→ **Work instruction**
Once the data has been read, return all of it precisely as written.
Start of Excerpted records
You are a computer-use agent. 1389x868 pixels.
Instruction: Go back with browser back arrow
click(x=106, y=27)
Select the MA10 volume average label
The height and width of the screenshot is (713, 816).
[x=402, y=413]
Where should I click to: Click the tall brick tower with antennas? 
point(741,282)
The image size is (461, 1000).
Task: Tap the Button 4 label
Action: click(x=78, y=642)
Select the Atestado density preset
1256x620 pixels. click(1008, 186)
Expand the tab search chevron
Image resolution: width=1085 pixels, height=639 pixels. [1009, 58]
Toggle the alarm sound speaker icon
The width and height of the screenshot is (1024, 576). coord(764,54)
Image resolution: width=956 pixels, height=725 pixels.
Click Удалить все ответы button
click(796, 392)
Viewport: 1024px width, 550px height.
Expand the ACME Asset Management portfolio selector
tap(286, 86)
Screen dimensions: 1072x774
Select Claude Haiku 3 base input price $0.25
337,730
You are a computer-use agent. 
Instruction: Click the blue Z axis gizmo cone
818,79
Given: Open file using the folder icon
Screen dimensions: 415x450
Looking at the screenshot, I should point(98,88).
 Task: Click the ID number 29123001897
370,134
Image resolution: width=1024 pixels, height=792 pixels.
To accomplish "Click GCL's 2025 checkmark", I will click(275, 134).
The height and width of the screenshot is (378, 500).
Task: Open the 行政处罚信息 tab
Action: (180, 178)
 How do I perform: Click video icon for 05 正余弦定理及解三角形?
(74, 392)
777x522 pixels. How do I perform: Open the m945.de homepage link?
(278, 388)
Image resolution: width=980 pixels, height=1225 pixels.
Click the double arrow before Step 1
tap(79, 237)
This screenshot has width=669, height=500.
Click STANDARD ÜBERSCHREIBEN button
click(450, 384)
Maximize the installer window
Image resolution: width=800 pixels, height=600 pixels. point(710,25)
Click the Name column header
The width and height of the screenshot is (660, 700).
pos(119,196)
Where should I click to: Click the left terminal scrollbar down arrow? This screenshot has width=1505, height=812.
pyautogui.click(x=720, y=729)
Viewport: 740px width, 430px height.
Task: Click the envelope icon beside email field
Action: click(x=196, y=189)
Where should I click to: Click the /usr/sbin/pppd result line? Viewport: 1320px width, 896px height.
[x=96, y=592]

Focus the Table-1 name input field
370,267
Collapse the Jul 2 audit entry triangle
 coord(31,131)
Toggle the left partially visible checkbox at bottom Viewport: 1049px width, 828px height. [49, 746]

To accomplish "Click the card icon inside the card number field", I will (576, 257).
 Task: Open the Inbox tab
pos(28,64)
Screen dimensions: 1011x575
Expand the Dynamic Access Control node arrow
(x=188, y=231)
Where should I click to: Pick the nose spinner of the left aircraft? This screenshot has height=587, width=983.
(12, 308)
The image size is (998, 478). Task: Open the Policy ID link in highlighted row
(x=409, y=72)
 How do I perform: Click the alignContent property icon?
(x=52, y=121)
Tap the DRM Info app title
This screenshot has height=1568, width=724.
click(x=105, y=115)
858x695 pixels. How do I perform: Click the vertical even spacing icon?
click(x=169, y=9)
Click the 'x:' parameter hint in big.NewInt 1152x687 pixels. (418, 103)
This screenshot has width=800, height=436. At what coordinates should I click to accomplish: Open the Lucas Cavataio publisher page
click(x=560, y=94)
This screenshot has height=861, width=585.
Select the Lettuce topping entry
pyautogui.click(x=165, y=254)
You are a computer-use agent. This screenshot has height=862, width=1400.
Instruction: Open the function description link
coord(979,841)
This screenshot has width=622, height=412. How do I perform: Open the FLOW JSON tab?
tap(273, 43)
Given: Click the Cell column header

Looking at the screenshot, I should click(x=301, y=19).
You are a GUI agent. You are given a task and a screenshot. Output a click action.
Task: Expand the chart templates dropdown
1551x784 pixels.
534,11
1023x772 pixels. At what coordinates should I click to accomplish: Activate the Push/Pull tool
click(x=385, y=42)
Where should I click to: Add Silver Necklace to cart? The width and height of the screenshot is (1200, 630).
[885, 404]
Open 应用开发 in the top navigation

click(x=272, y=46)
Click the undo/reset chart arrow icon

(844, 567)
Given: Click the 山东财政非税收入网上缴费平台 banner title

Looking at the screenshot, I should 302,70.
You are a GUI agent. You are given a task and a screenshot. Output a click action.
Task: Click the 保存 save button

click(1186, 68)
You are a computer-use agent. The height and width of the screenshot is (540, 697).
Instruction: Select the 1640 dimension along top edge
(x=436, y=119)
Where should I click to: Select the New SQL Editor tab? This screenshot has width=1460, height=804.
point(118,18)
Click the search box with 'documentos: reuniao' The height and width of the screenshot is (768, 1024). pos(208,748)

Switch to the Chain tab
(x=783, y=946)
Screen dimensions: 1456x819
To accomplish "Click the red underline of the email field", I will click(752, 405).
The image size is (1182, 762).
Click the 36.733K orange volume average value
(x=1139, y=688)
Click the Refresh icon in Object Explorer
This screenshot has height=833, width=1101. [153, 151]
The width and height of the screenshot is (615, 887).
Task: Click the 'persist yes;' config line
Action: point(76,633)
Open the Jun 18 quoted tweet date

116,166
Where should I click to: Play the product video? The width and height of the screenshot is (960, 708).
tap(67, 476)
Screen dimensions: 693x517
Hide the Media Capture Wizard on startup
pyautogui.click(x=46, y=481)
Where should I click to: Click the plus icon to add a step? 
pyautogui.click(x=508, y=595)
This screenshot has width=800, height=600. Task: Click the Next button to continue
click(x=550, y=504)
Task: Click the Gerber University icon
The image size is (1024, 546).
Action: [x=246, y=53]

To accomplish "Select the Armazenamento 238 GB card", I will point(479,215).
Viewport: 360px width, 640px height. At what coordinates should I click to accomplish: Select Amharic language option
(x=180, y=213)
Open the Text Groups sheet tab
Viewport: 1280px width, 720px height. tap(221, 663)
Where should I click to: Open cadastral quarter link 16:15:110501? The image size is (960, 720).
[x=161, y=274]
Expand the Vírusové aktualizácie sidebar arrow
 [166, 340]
End of Excerpted records
→ **Exercise response**
You are a computer-use agent. 1389x868 pixels.
Instruction: Go back with browser back arrow
click(x=106, y=27)
Select the MA10 volume average label
The height and width of the screenshot is (713, 816).
[x=402, y=413]
Where should I click to: Click the tall brick tower with antennas? 
point(741,282)
The image size is (461, 1000).
Task: Tap the Button 4 label
Action: click(x=78, y=642)
Select the Atestado density preset
1256x620 pixels. click(1008, 186)
Expand the tab search chevron
Image resolution: width=1085 pixels, height=639 pixels. [1009, 58]
Toggle the alarm sound speaker icon
The width and height of the screenshot is (1024, 576). coord(764,54)
Image resolution: width=956 pixels, height=725 pixels.
Click Удалить все ответы button
click(796, 392)
Viewport: 1024px width, 550px height.
Expand the ACME Asset Management portfolio selector
tap(286, 86)
Screen dimensions: 1072x774
Select Claude Haiku 3 base input price $0.25
337,730
You are a computer-use agent. 
Instruction: Click the blue Z axis gizmo cone
818,79
Given: Open file using the folder icon
Screen dimensions: 415x450
Looking at the screenshot, I should point(98,88).
 Task: Click the ID number 29123001897
370,134
Image resolution: width=1024 pixels, height=792 pixels.
To accomplish "Click GCL's 2025 checkmark", I will click(275, 134).
The height and width of the screenshot is (378, 500).
Task: Open the 行政处罚信息 tab
Action: (180, 178)
 How do I perform: Click video icon for 05 正余弦定理及解三角形?
(74, 392)
777x522 pixels. How do I perform: Open the m945.de homepage link?
(278, 388)
Image resolution: width=980 pixels, height=1225 pixels.
Click the double arrow before Step 1
tap(79, 237)
This screenshot has width=669, height=500.
Click STANDARD ÜBERSCHREIBEN button
click(450, 384)
Maximize the installer window
Image resolution: width=800 pixels, height=600 pixels. point(710,25)
Click the Name column header
The width and height of the screenshot is (660, 700).
pos(119,196)
Where should I click to: Click the left terminal scrollbar down arrow? This screenshot has width=1505, height=812.
pyautogui.click(x=720, y=729)
Viewport: 740px width, 430px height.
Task: Click the envelope icon beside email field
Action: click(x=196, y=189)
Where should I click to: Click the /usr/sbin/pppd result line? Viewport: 1320px width, 896px height.
[x=96, y=592]

Focus the Table-1 name input field
370,267
Collapse the Jul 2 audit entry triangle
 coord(31,131)
Toggle the left partially visible checkbox at bottom Viewport: 1049px width, 828px height. [49, 746]

To accomplish "Click the card icon inside the card number field", I will (576, 257).
 Task: Open the Inbox tab
pos(28,64)
Screen dimensions: 1011x575
Expand the Dynamic Access Control node arrow
(x=188, y=231)
Where should I click to: Pick the nose spinner of the left aircraft? This screenshot has height=587, width=983.
(12, 308)
The image size is (998, 478). Task: Open the Policy ID link in highlighted row
(x=409, y=72)
 How do I perform: Click the alignContent property icon?
(x=52, y=121)
Tap the DRM Info app title
This screenshot has height=1568, width=724.
click(x=105, y=115)
858x695 pixels. How do I perform: Click the vertical even spacing icon?
click(x=169, y=9)
Click the 'x:' parameter hint in big.NewInt 1152x687 pixels. (418, 103)
This screenshot has width=800, height=436. At what coordinates should I click to accomplish: Open the Lucas Cavataio publisher page
click(x=560, y=94)
This screenshot has height=861, width=585.
Select the Lettuce topping entry
pyautogui.click(x=165, y=254)
You are a computer-use agent. This screenshot has height=862, width=1400.
Instruction: Open the function description link
coord(979,841)
This screenshot has width=622, height=412. How do I perform: Open the FLOW JSON tab?
tap(273, 43)
Given: Click the Cell column header

Looking at the screenshot, I should click(x=301, y=19).
You are a GUI agent. You are given a task and a screenshot. Output a click action.
Task: Expand the chart templates dropdown
1551x784 pixels.
534,11
1023x772 pixels. At what coordinates should I click to accomplish: Activate the Push/Pull tool
click(x=385, y=42)
Where should I click to: Add Silver Necklace to cart? The width and height of the screenshot is (1200, 630).
[885, 404]
Open 应用开发 in the top navigation

click(x=272, y=46)
Click the undo/reset chart arrow icon

(844, 567)
Given: Click the 山东财政非税收入网上缴费平台 banner title

Looking at the screenshot, I should 302,70.
You are a GUI agent. You are given a task and a screenshot. Output a click action.
Task: Click the 保存 save button

click(1186, 68)
You are a computer-use agent. The height and width of the screenshot is (540, 697).
Instruction: Select the 1640 dimension along top edge
(x=436, y=119)
Where should I click to: Select the New SQL Editor tab? This screenshot has width=1460, height=804.
point(118,18)
Click the search box with 'documentos: reuniao' The height and width of the screenshot is (768, 1024). pos(208,748)

Switch to the Chain tab
(x=783, y=946)
Screen dimensions: 1456x819
To accomplish "Click the red underline of the email field", I will click(752, 405).
The image size is (1182, 762).
Click the 36.733K orange volume average value
(x=1139, y=688)
Click the Refresh icon in Object Explorer
This screenshot has height=833, width=1101. [153, 151]
The width and height of the screenshot is (615, 887).
Task: Click the 'persist yes;' config line
Action: point(76,633)
Open the Jun 18 quoted tweet date

116,166
Where should I click to: Play the product video? The width and height of the screenshot is (960, 708).
tap(67, 476)
Screen dimensions: 693x517
Hide the Media Capture Wizard on startup
pyautogui.click(x=46, y=481)
Where should I click to: Click the plus icon to add a step? 
pyautogui.click(x=508, y=595)
This screenshot has width=800, height=600. Task: Click the Next button to continue
click(x=550, y=504)
Task: Click the Gerber University icon
The image size is (1024, 546).
Action: [x=246, y=53]

To accomplish "Select the Armazenamento 238 GB card", I will point(479,215).
Viewport: 360px width, 640px height. At what coordinates should I click to accomplish: Select Amharic language option
(x=180, y=213)
Open the Text Groups sheet tab
Viewport: 1280px width, 720px height. tap(221, 663)
Where should I click to: Open cadastral quarter link 16:15:110501? The image size is (960, 720).
[x=161, y=274]
Expand the Vírusové aktualizácie sidebar arrow
 [166, 340]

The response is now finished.